Participates who consented received a questionnaire packet including the Monitor/Blunter Style Scale Short Form (MBSS), Depression Anxiety Stress Scale (DASS-21, Visual Analog Scale (VAS) to determine perceived severity of illness, two questions to assess sources of information and satisfaction with information. All surveys were completed on site and took 10-15 minutes to complete. Demographic data included county of origin, education, race, marital status and employment status were obtained through chart review. Data were collected over a 2- year period.

Measures

Monitor/Blunter Style Scale short form (MBSS): a well-validated self-report scale designed to assess two coping styles monitoring and blunting to predict cognitive-emotional reactions in studies of quality of life, decision-making, adherence, and behavior change. Participants are asked to vividly imagine two hypothetical stress-invoking scenarios.5

Visual Analog scale (VAS): to determine perceived severity of illness (PSIL). Participants were asked to place a mark on a line with a left endpoint of 0 and labeled not severe at all, and a right endpoint labeled 100 and defined as very severe.

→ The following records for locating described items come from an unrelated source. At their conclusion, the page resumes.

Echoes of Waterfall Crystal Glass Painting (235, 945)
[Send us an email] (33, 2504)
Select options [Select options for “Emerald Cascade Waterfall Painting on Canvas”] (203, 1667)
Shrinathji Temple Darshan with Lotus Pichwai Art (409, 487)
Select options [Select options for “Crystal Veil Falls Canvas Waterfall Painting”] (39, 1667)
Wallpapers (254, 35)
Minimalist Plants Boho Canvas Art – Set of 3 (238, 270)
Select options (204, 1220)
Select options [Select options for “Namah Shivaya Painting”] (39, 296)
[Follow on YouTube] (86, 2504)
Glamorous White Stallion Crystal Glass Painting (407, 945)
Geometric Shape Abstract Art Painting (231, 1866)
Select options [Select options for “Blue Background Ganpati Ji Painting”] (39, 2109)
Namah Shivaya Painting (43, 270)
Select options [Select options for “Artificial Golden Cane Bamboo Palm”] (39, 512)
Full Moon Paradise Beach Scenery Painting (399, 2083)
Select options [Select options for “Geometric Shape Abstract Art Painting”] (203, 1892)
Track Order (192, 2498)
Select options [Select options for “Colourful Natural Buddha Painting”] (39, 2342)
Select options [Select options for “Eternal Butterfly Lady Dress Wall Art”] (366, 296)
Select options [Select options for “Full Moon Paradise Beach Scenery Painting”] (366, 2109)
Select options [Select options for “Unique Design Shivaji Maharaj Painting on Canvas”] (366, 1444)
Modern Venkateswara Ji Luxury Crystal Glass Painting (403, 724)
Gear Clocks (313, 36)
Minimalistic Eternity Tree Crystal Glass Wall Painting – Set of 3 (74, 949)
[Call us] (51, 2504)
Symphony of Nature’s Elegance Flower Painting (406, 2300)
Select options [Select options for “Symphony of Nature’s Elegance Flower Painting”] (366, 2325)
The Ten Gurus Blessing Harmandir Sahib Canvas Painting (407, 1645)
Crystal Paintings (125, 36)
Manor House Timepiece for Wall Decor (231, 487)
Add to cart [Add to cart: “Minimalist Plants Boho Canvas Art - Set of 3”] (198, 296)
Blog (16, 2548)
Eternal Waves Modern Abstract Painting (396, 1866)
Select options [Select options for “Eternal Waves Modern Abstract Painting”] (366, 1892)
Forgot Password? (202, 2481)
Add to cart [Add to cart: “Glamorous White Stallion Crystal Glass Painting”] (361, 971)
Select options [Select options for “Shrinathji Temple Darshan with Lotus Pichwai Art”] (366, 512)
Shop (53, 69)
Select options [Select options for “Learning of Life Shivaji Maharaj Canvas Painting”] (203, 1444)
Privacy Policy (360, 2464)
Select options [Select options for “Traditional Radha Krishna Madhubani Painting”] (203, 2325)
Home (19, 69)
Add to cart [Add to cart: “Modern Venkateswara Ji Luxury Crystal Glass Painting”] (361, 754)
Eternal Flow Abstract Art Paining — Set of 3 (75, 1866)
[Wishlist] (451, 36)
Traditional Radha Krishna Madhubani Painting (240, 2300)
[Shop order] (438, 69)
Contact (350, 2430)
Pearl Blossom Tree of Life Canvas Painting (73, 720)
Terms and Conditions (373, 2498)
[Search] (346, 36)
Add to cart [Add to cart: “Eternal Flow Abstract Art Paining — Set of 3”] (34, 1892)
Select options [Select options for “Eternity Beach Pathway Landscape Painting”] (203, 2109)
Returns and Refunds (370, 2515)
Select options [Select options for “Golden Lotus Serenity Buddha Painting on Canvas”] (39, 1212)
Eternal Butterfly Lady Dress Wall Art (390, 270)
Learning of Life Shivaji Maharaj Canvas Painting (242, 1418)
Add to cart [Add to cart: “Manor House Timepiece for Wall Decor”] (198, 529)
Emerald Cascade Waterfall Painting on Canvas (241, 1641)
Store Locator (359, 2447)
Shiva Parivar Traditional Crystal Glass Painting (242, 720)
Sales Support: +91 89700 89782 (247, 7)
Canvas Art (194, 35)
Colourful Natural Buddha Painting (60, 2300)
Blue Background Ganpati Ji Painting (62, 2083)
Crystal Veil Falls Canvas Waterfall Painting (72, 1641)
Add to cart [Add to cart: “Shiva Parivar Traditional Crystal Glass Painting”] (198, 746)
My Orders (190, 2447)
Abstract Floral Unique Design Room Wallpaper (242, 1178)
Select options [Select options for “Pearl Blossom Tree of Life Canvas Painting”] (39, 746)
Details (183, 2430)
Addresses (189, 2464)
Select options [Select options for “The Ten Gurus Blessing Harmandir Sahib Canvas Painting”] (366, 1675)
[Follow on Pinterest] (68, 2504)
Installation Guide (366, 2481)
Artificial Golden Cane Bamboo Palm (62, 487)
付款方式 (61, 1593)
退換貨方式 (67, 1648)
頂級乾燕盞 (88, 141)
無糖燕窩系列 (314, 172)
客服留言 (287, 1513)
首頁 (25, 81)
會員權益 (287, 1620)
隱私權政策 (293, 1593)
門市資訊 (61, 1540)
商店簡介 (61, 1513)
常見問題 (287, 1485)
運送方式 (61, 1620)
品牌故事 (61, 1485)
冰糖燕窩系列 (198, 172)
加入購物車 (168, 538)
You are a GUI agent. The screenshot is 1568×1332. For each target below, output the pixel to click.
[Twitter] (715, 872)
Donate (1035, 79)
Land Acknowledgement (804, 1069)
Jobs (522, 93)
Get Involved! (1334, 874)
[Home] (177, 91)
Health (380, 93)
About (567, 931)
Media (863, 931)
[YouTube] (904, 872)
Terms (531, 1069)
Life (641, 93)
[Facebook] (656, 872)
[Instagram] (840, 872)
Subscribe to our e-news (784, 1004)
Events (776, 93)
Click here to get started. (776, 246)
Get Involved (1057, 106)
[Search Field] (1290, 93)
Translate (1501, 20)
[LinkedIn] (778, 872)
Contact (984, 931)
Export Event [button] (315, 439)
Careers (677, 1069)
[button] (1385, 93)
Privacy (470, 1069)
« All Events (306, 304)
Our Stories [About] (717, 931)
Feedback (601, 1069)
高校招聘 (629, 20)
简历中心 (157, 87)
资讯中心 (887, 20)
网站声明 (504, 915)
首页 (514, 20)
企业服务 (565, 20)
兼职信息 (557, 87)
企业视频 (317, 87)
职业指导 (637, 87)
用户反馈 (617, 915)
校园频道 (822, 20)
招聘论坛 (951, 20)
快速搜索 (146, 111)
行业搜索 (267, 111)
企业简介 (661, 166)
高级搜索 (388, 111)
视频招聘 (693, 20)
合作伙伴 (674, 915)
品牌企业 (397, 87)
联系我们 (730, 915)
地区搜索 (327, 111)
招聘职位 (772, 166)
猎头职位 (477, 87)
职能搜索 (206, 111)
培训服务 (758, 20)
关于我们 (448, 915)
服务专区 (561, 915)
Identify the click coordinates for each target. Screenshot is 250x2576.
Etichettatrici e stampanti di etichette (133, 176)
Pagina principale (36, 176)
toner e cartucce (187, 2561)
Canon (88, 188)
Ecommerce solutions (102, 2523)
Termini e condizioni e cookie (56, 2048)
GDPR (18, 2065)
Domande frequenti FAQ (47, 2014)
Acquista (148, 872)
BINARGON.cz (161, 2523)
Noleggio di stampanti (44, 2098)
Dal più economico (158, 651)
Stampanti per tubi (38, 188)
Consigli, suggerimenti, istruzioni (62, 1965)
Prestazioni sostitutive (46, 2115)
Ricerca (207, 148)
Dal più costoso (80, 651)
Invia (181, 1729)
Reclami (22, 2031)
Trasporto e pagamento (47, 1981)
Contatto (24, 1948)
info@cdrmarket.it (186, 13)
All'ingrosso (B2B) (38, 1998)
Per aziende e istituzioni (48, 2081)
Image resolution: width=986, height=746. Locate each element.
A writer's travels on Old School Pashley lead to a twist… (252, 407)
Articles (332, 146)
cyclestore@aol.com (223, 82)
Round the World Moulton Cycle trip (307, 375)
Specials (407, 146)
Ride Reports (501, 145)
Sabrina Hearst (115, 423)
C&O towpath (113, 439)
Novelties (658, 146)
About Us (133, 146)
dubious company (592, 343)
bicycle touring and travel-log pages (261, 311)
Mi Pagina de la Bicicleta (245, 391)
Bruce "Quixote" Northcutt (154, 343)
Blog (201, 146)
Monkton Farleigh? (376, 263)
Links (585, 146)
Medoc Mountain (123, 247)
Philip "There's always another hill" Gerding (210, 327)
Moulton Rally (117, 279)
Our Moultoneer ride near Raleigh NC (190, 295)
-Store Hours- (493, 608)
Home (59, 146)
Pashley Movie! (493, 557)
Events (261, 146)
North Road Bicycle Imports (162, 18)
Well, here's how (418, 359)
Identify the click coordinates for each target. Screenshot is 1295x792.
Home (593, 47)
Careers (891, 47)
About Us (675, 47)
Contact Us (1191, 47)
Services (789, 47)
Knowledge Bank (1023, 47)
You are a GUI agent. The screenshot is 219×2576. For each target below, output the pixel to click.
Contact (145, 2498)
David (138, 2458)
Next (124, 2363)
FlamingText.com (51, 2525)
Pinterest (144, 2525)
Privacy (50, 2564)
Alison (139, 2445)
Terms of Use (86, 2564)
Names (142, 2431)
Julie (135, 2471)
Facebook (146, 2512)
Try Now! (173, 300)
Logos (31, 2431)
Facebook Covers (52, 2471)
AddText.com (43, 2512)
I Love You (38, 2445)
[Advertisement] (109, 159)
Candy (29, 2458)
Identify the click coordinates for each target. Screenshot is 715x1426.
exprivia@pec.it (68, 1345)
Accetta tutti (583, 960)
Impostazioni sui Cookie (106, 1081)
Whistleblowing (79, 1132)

Depression Anxiety Stress Scales (DASS-21): a reliable measure with internal consistency, and convergent and divergent validity similarities across racial groups. A self-reported scale for assessing depression, anxiety and stress (current distress) over the past week.13, 14,15

Quantitative Questions: Two questions to assess sources of information and satisfaction with information. 1) What information sources did you use to learn more about your PCa? (Assigned scores of 0-5). 2) How satisfied were you with the information sources? (Assigned scores of 1-5).

Results:

All men were of Caucasian race, 87% were married, 43% college or above educated, and 50% were retired. Sixty-five percent were from rural counties. Thirty men scored as HM and 32 men scored as LM. The assumptions of Miller that HM would experience more distress than LM in stress inducing situations were not supported. LM consistently reported higher depression, anxiety and stress scores than HM but comparisons were not statistically significant. Younger men reported higher depression scores than older men. No coping differences were demonstrated between HM and LM. PSIL was not significantly different between LM and HM consistent with the fact that coping style did not affect PSIL. HM consistently reported higher mean satisfaction scores for all sources of information consulted but found the most satisfaction with media. Older men were more likely to be satisfied with information from their primary care provider than were younger men.

Conclusion: The small sample size is a limitation influencing results of coping styles. Ethnic groups were not represented, therefore, it is not known if differences would exist in underrepresented groups. LM exhibited higher levels of anxiety although not significantly with that of HM (p=.20). Yet, this does imply a link between anxiety and a diagnosis of PCa. The findings of depression in men is a point of interest requiring greater exploration, as so few studies on depression exist in these men. Methods of assessment have not been developed specifically for men with PCa limiting our knowledge of psychosocial issues for this group. PCP were favored by older patients in the study over other information sources therefore, it is important that PCP be aware of the psychological impact of the PCa diagnosis.